El presidente argentino, Javier Milei, realizó su octavo viaje oficial a Estados Unidos con el objetivo de fortalecer relaciones diplomáticas y económicas. La agenda incluía una gala en Mar-a-Lago, organizada por la ONG ultraderechista Make America Clean Again (MACA), donde recibiría el premio «Lion of Liberty Award». Sin embargo, el evento estuvo marcado por un desencuentro con el expresidente Donald Trump.
El episodio generó confusión y versiones contradictorias sobre quién llegó tarde. Mientras algunos informes apuntan a la demora de Trump, otros sugieren que fue Milei quien se retrasó. Lo cierto es que no hubo foto ni diálogo entre ambos líderes, lo que representó un fracaso para la diplomacia argentina. Además, durante su discurso en la gala, Milei enfrentó una recepción fría, marcada por murmullos y falta de atención por parte de los asistentes.

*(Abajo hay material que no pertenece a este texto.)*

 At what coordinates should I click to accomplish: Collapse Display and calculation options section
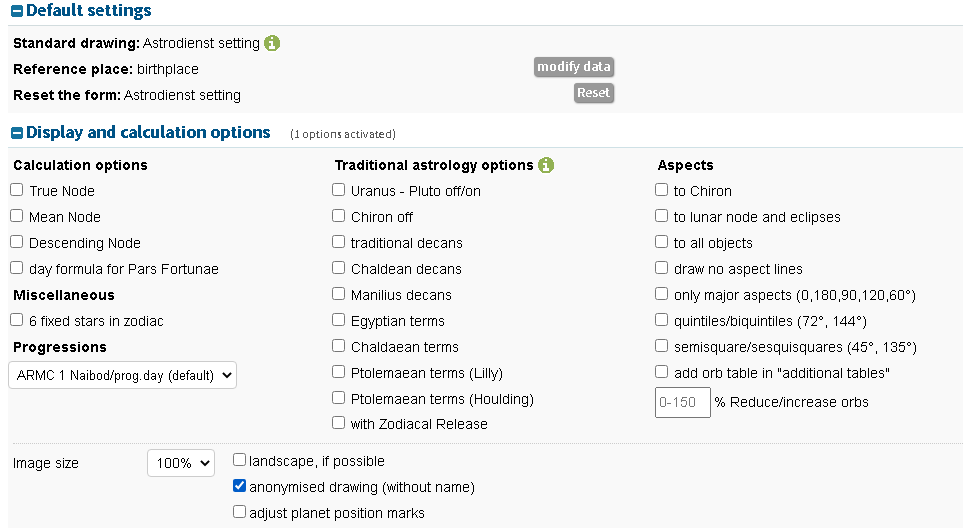click(17, 133)
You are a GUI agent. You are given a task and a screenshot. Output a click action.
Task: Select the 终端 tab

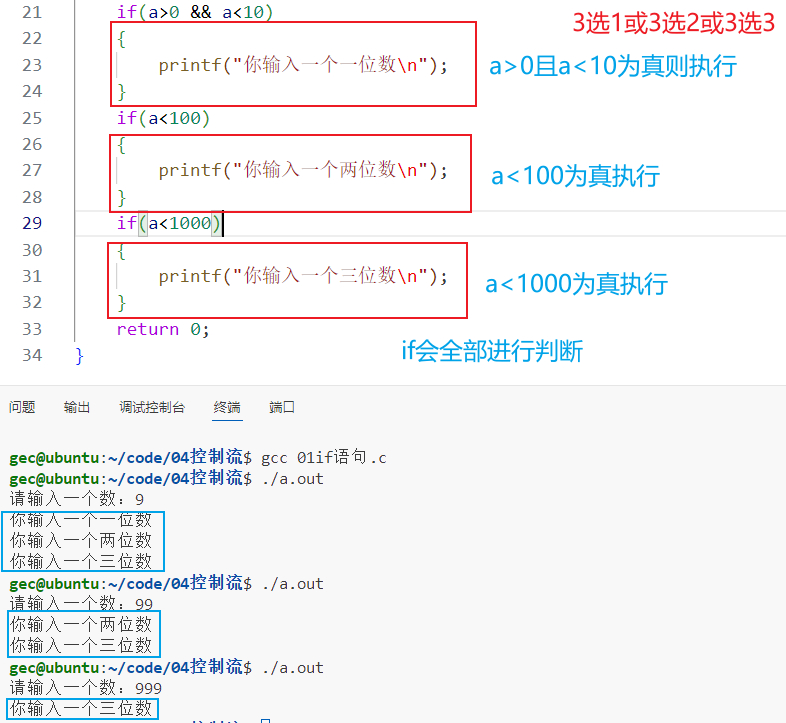(x=227, y=407)
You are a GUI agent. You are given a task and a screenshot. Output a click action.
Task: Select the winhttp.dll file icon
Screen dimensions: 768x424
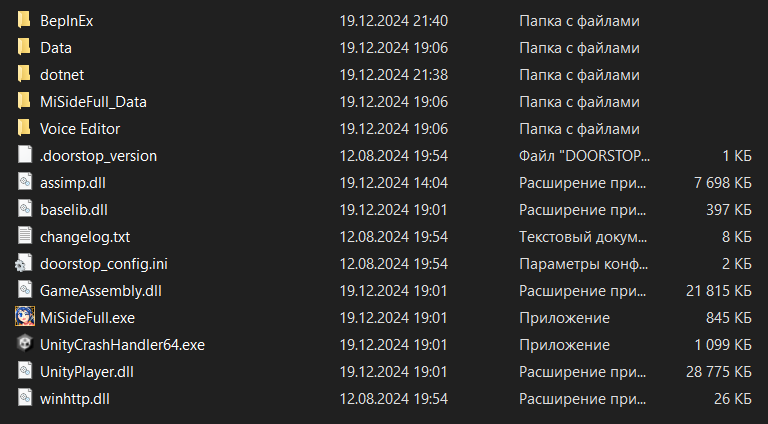pyautogui.click(x=25, y=398)
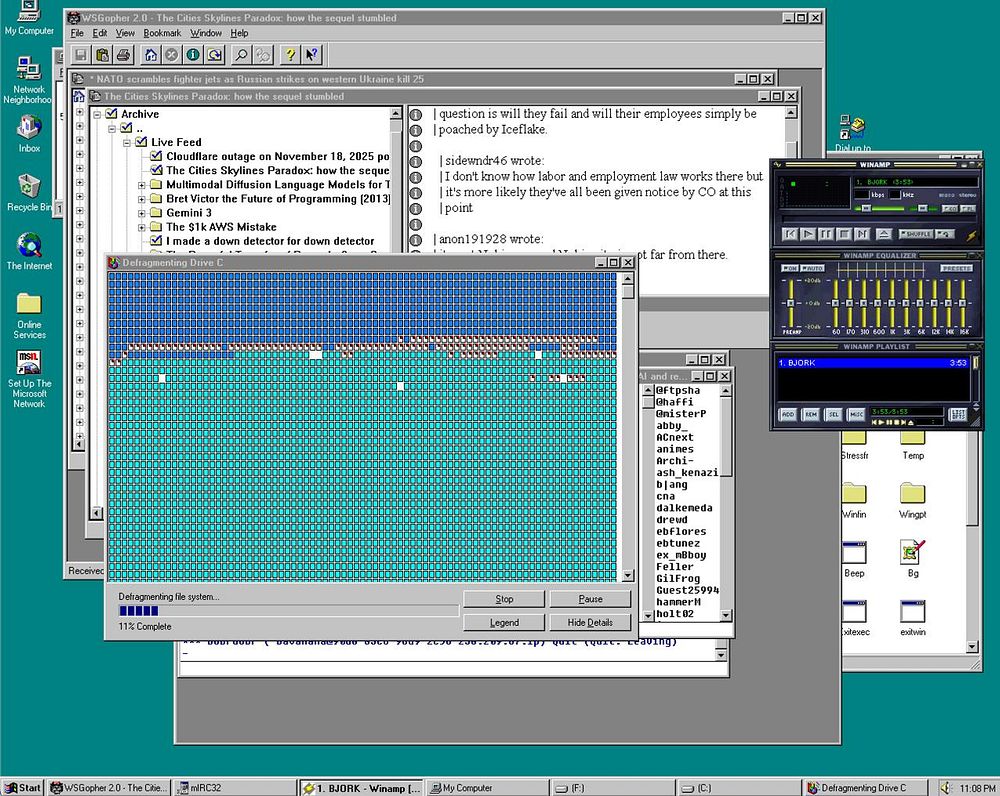Viewport: 1000px width, 796px height.
Task: Toggle the equalizer ON button
Action: tap(790, 268)
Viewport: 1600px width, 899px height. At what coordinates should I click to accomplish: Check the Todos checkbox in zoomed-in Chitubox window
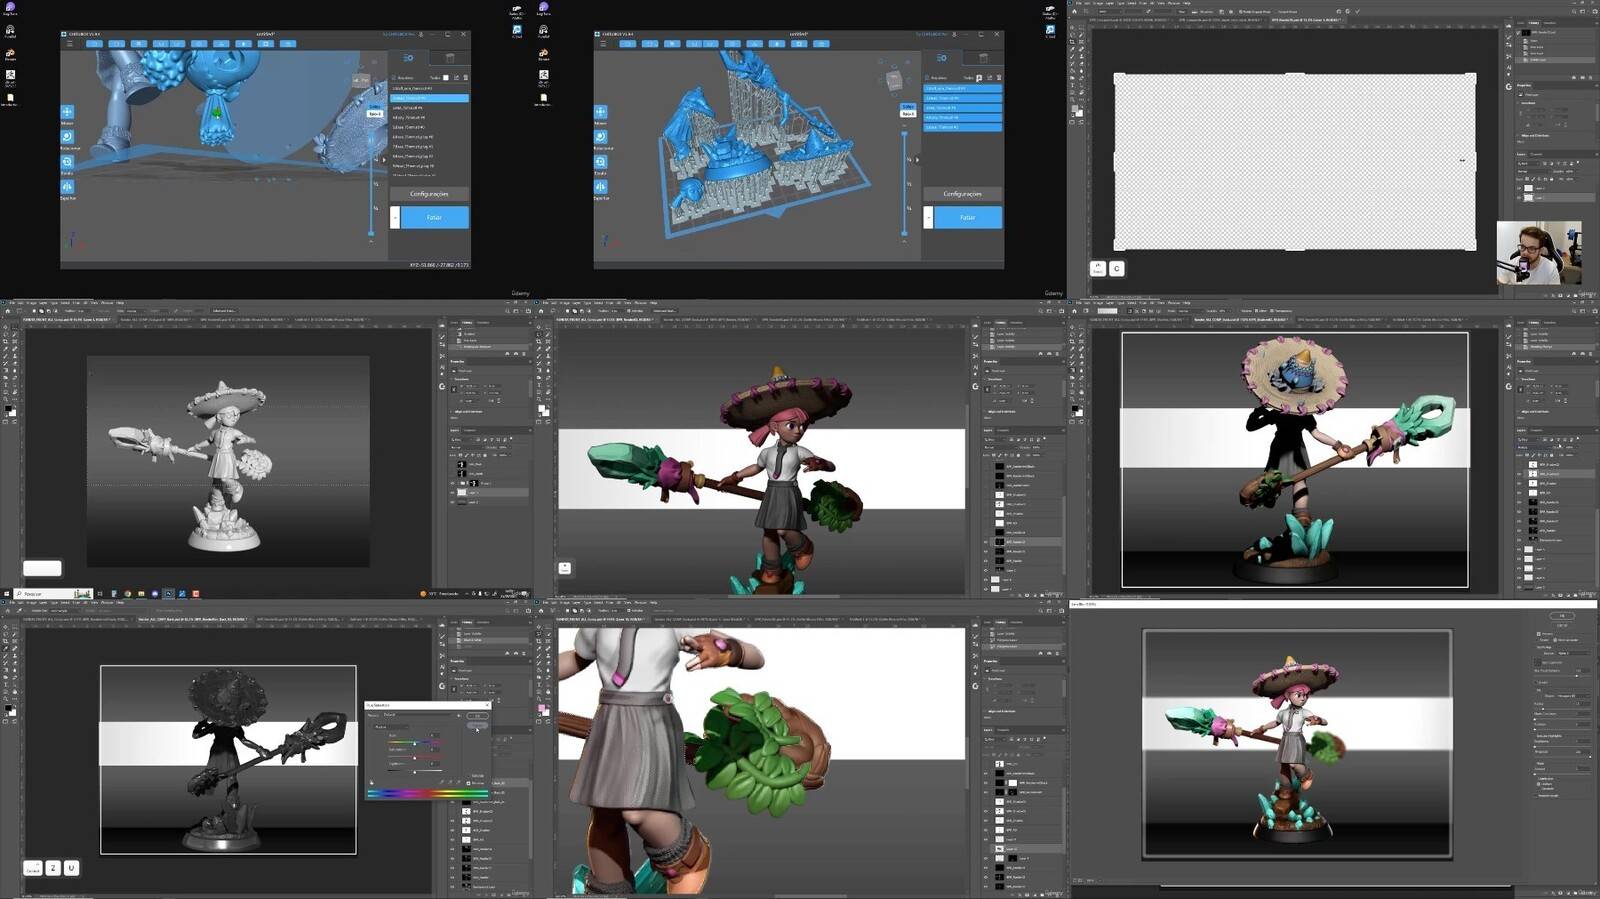pos(446,77)
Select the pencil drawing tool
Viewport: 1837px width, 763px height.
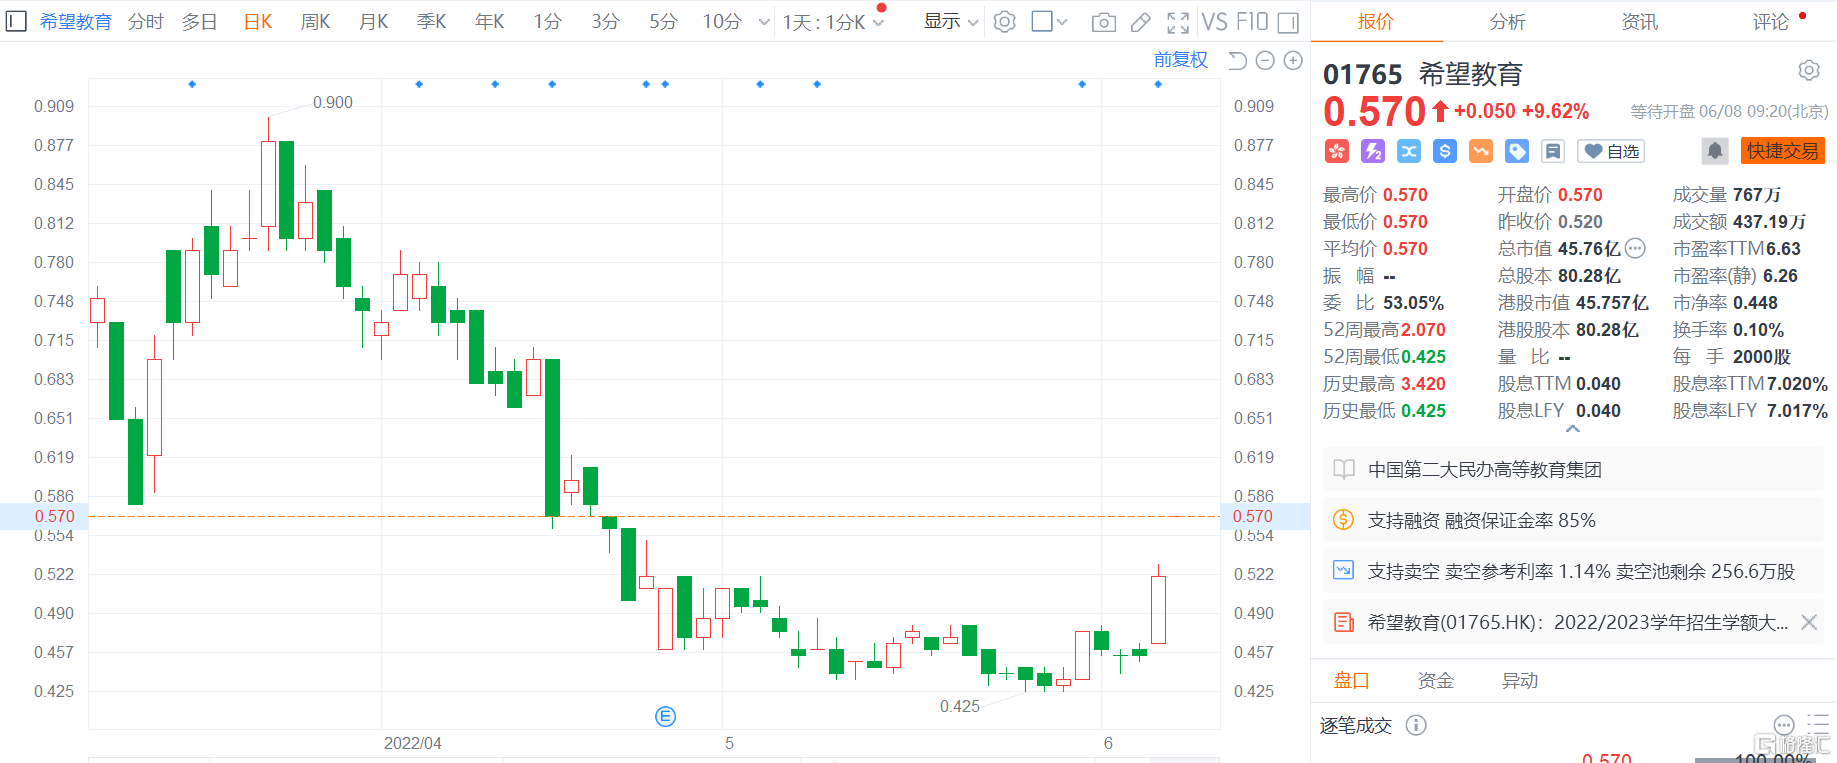[1140, 22]
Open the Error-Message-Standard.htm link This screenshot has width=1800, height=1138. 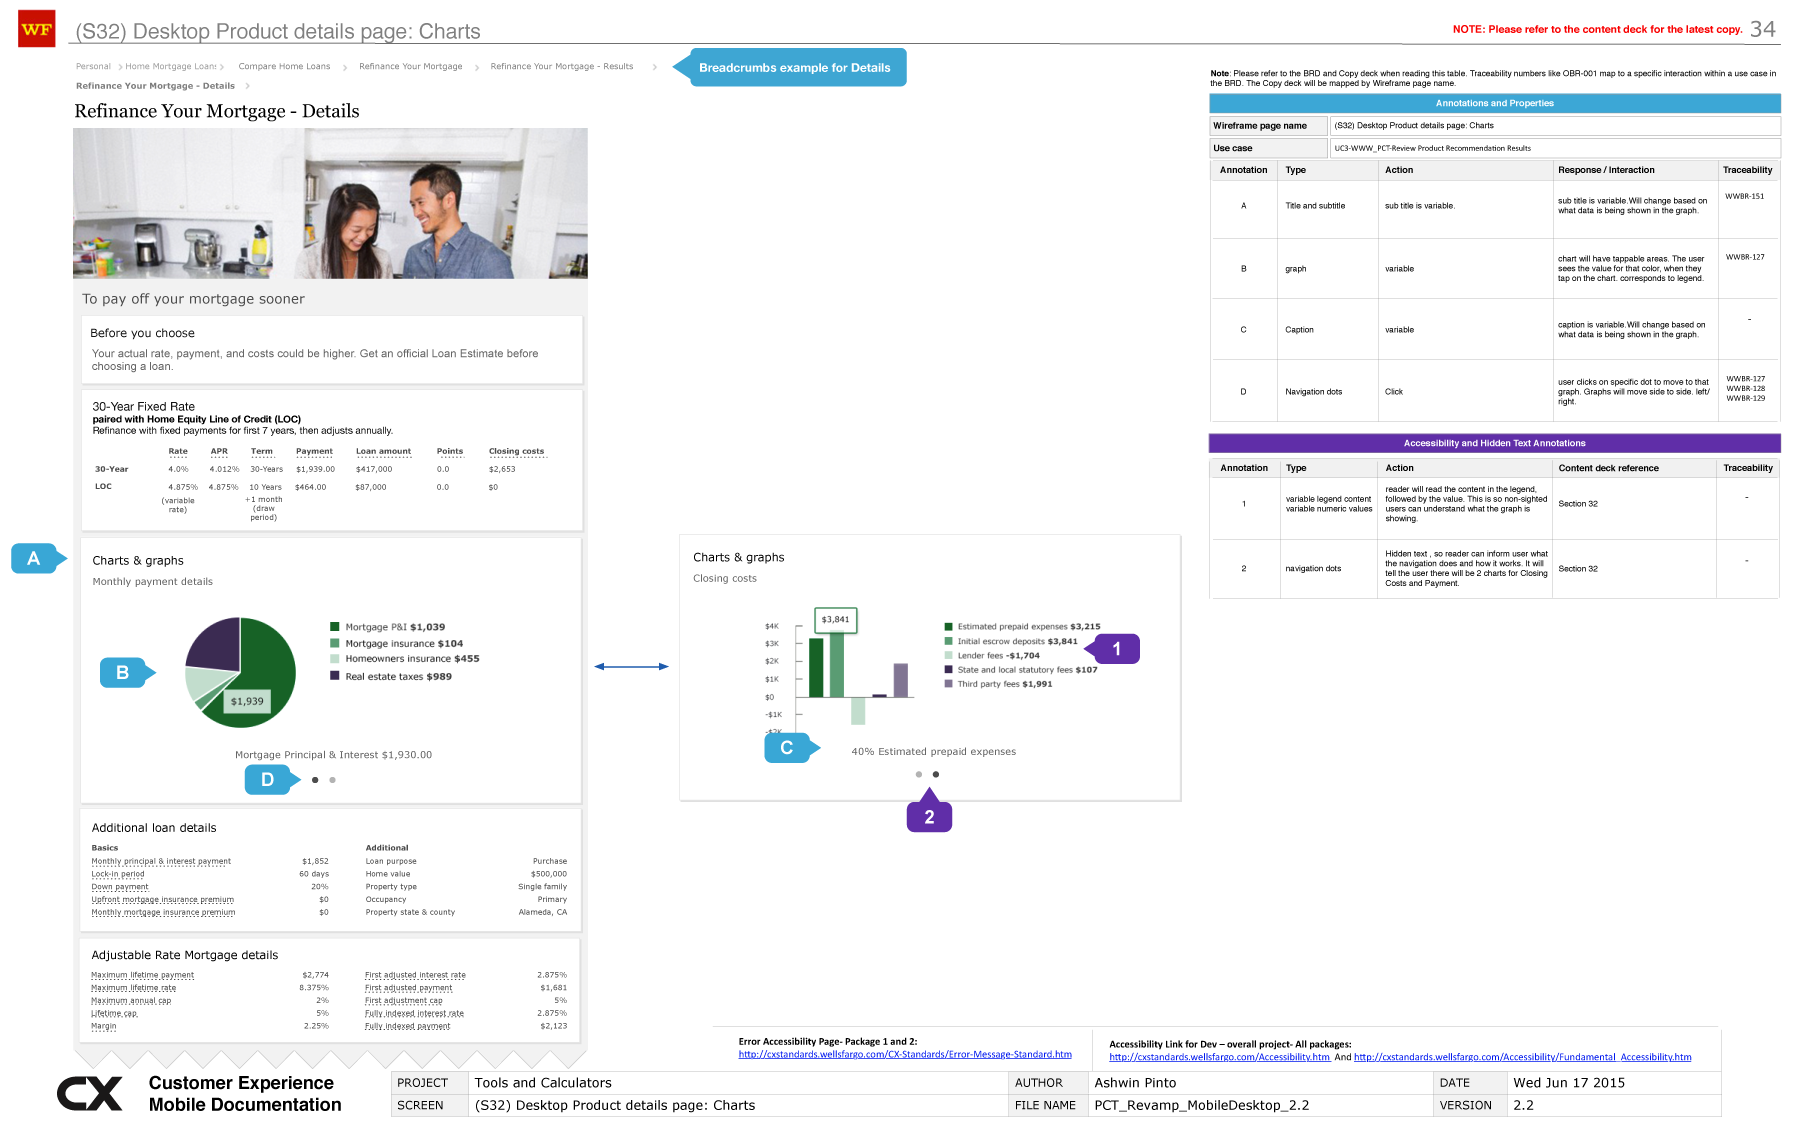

La visita también tenía objetivos económicos importantes. El gobierno argentino buscaba destrabar un acuerdo de financiamiento con el Fondo Monetario Internacional (FMI) por 20 mil millones de dólares y negociar una rebaja en los aranceles que afectan las exportaciones argentinas. Sin embargo, ninguno de estos objetivos se concretó. Luis Caputo, ministro de Economía, tampoco logró establecer contactos relevantes con funcionarios de la Casa Blanca ni corredores del FMI, dejando a la delegación sin avances significativos.
Mientras tanto, el contexto económico global agravó la situación. La guerra comercial desatada por Trump con la suba de aranceles impactó negativamente en los mercados internacionales y golpeó especialmente a Argentina. Las acciones argentinas que cotizan en Nueva York sufrieron caídas superiores al 15%, el índice Merval retrocedió casi un 10%, y el riesgo país superó los 900 puntos. Este panorama financiero adverso incrementó las tensiones económicas en el país.
El regreso de Milei a Argentina estuvo acompañado por críticas y frustraciones. Con las manos vacías tras su viaje a Miami, el presidente enfrenta una creciente turbulencia política y económica. A esto se suma el rechazo del Senado al pliego de Manuel García-Mansilla (propuesto por Milei) como miembro de la Corte Suprema, lo que profundizó las dificultades para su gestión.